In a recent poll of roughly 400 college seniors commissioned by ResumeBuilder.com, however, 54% said they’d be willing to work for a company they “morally disagree with" for a six-figure starting salary. (Such hefty offers are increasingly common in today’s labor market.)
Monica Tuñez, 25, accepted a meager pay package when she joined an education nonprofit after college a few years ago.
“I’ve always thought I would do something that contributes very tangibly to making the world a better place," she says. “I grew up in a low-income family. People took time to try and get me to a better place in life, so I always felt this need to give back."
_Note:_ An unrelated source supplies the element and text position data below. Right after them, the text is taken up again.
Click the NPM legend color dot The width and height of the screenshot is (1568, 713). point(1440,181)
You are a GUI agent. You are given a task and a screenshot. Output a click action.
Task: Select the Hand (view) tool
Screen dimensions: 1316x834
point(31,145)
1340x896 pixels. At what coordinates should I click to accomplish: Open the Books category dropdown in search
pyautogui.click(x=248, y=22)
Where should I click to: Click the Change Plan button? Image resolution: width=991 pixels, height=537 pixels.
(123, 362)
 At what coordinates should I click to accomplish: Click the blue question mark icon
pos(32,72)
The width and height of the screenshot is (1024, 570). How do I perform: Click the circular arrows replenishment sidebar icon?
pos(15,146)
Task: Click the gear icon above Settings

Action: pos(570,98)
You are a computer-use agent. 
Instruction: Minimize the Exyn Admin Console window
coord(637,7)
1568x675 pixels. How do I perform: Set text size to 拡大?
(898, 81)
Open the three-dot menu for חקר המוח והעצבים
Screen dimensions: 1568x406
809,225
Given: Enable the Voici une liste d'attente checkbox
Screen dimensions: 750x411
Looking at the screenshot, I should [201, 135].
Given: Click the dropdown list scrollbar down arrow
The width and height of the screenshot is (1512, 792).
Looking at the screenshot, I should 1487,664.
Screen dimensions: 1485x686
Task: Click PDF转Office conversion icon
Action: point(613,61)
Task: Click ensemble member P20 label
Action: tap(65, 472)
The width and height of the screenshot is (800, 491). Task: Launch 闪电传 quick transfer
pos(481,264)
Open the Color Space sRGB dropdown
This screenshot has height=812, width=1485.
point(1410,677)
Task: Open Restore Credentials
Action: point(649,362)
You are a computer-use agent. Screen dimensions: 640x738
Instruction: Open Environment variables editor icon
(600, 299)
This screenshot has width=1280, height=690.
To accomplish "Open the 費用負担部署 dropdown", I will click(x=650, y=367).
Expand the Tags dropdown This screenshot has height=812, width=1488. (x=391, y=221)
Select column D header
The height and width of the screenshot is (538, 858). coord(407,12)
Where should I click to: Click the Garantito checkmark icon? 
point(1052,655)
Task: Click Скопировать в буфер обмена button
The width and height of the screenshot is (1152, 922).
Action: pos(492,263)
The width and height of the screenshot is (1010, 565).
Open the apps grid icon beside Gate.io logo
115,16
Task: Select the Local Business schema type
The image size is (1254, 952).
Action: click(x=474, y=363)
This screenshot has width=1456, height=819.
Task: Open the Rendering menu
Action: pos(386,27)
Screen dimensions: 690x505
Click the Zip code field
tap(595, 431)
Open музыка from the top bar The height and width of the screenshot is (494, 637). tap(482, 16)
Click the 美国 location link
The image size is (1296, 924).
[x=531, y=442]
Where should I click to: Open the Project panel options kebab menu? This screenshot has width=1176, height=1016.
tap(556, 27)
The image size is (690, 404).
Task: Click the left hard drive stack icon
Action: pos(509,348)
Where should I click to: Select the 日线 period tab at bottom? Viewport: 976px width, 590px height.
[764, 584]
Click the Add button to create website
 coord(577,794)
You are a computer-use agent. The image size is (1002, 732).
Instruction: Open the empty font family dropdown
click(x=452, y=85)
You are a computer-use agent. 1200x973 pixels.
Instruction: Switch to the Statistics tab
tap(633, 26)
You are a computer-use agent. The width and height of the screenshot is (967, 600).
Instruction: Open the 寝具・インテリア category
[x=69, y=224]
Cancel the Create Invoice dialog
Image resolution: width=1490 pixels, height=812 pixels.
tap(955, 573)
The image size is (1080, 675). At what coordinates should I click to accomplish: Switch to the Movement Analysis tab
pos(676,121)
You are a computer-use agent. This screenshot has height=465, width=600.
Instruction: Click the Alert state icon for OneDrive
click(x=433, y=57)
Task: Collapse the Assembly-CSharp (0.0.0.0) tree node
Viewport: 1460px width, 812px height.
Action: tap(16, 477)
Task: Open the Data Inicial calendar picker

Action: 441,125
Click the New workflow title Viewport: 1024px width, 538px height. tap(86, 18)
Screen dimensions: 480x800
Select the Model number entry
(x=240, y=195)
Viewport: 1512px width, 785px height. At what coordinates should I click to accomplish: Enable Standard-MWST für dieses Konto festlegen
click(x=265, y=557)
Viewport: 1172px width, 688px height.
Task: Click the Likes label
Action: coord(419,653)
Working with public-school children in New York paid so little, however, that she took on an ironic side hustle to make ends meet: tutoring rich kids.
She left those jobs last year and now makes a comfortable living as a policy specialist for a large company in Austin, Texas. Earning more money at a single job helps her save, possibly for law school, and frees her to volunteer outside of work.
Yet her newfound stability unnerves her.
“There are so many people in other kinds of jobs that don’t feel this kind of cushiness and privilege, and I feel guilty," Ms. Tuñez says. “I’m really grappling with this."
Sami Hossain says he’d work for a nonprofit if money weren’t a consideration. Instead the 21-year-old software engineer launched his career at a large tech company in New York, a decision that arguably gives him the means to make a greater impact. He says he needs a solid paycheck to help his mother buy a house.
Gen Zers are aware that being a professional do-gooder often requires a degree of privilege—for example, parents who can afford to pay for college and keep an adult child on the family phone plan or health-insurance policy.
“If you come across someone who goes full time at a not-for-profit, you can typically guess their background," Mr. Hossain says.
Conversations about privilege and public service happen frequently among members of Law Students for Climate Accountability, says co-founder Alisa White. The group has chapters at dozens of law schools and asks members who can swing it financially to sign a pledge refusing to work for law firms that represent clients in the fossil-fuel industry.
Ms. White, 26, graduates next year and says she is committed to the pledge, even if it means earning less than her potential. She says she’s prepared for a modest income by paying off her undergraduate debt (though she’ll owe about $90,000 from law school) and being “very frugal."
More hard choices lie ahead.
“I would love to figure out having kids or a house at some point, and I’m like, ‘Oh, no,’" she says. “It weighs on my mind."